According to the study, which was conducted in collaboration with the Massachusetts Institute of Technology (MIT), data breaches have increased dramatically in recent years, with the number of breaches tripling between 2013 and 2022. The study found that 1.1 billion records were compromised in 2021, followed by 1.5 billion in 2022.
The report noted that the number of data breaches in the US rose by nearly 20 per cent in the first nine months of 2022, compared to the whole of 2021. This, it noted, highlights the need for more robust security measures, such as end-to-end encryption, to protect users’ data. The report also emphasised that end-to-end encryption should be adopted by all communication services to protect users
End-to-end encryption (E2EE) is a system that ensures that only the sender and recipient of a message can read the contents. It is considered to be one of the most secure forms of encryption and is used by messaging services such as WhatsApp and Signal.
“Organisations must rethink the amount of data they collect and, especially, limit the amount of unencrypted consumer data they retain. It’s also why, in the last year, technology platforms and other industry players have expanded their use of end-to-end encryption,” it explained.
End-to-end encryption uses an algorithm that transforms standard text characters into an unreadable format. It uses encryption keys to scramble data so that only authorised users can read it.
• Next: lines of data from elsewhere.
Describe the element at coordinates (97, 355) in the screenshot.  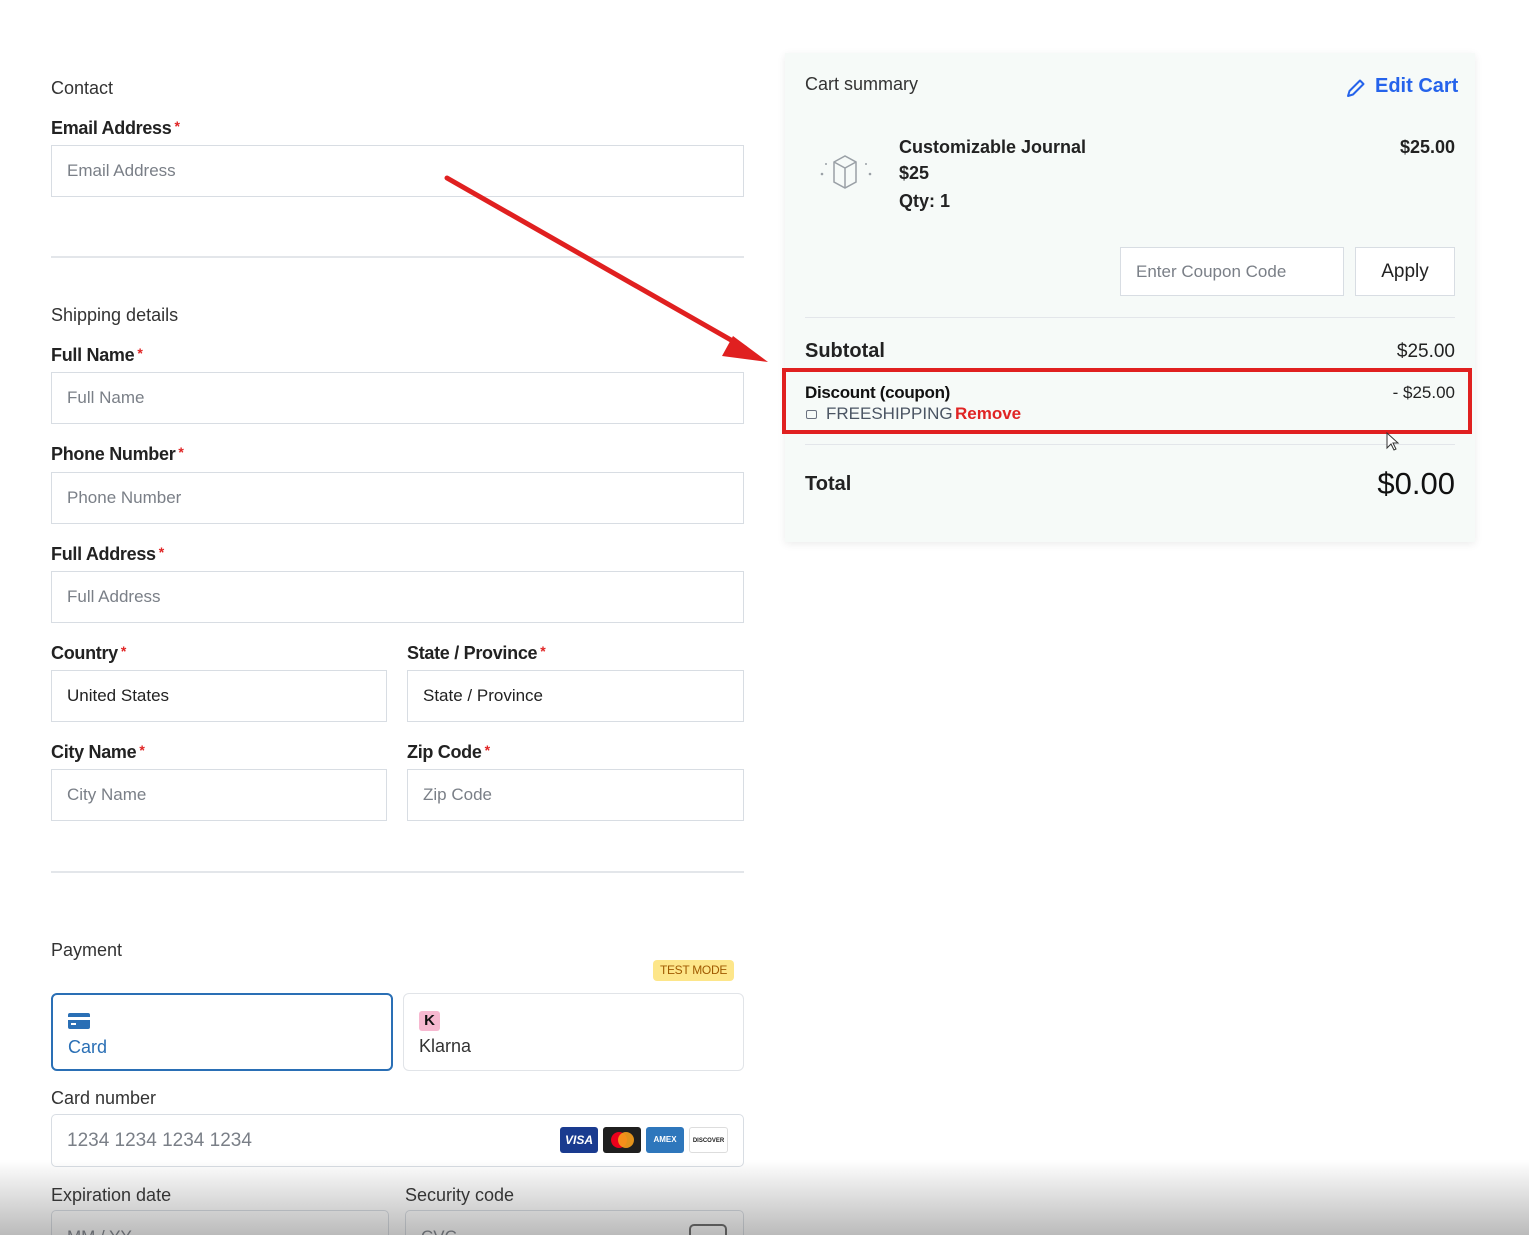
I see `full-name-label: Full Name *` at that location.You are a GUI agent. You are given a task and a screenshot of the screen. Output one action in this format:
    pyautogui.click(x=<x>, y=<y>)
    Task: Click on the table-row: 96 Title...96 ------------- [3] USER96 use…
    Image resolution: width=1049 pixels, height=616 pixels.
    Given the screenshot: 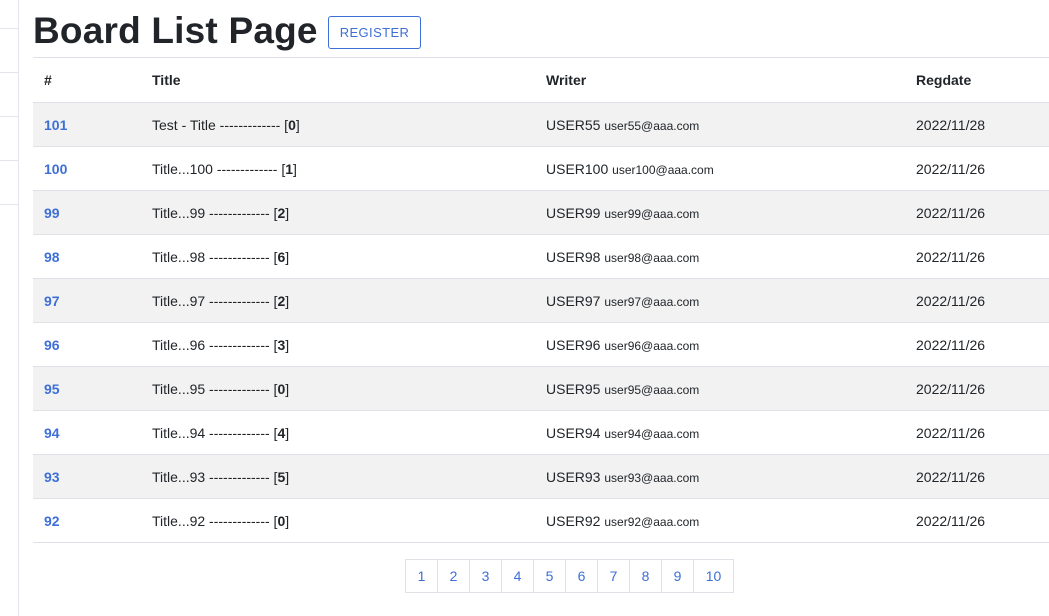 What is the action you would take?
    pyautogui.click(x=541, y=344)
    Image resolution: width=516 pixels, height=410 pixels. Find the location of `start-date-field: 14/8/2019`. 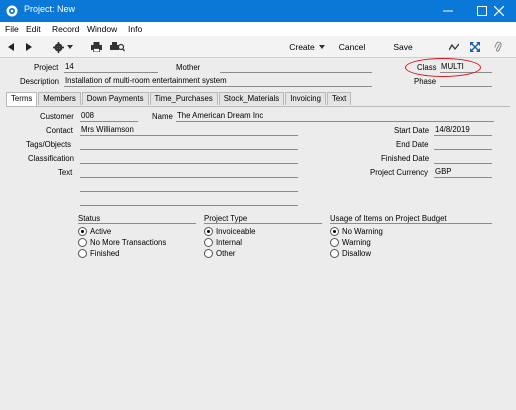

start-date-field: 14/8/2019 is located at coordinates (463, 130).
Apple and MIT’s report noted that technology companies are increasing their focus on security by rolling out a number of encryption features. For example, Apple was the first to provide end-to-end encryption by default in its iMessage service in 2011. And in December 2022, it rolled out Advanced Data Protection for iCloud, which adds an extra layer of security to user data stored in iCloud.
Google expanded client-side encryption to include additional Google Workspace products, such as Gmail and Calendar, in February. Meta Platforms announced that end-to-end encryption for personal chats on Facebook and Messenger is now enabled by default, offering an added layer of security for the more than four billion users of those platforms.
“Given the prevalence of data breaches and their real-life consequences for individuals, keeping personal data safe should be at the forefront of organisations’ priorities,” the study said.
Despite the efforts of technology companies to improve encryption and data security, Apple and MIT cautioned that there are still risks and potential vulnerabilities. The report noted that hackers continue to evolve and become more sophisticated, with ransomware attacks reaching an all-time high.
The report also warned that data breaches can have serious consequences for users as personal information that is stolen or leaked can be used for identity theft, fraud, and other malicious activities. Therefore, it is critical for individuals and organisations to take steps to protect their data and be aware of the risks.
According to the report, which cited data from US-based cyber insurance specialist Corvus, the number of ransomware attacks has increased by almost 70 per cent in the first three quarters of 2023, compared to the same period last year.
Craig Federighi, Apple’s senior vice president of software engineering, stressed the company’s commitment to protecting consumer data and fighting the growing threat of cyberattacks. He said that Apple will continue to find ways to improve security and add new protections for users.
“We are working hard to make sure our users feel safe and secure when they use our products and services,” Federighi said.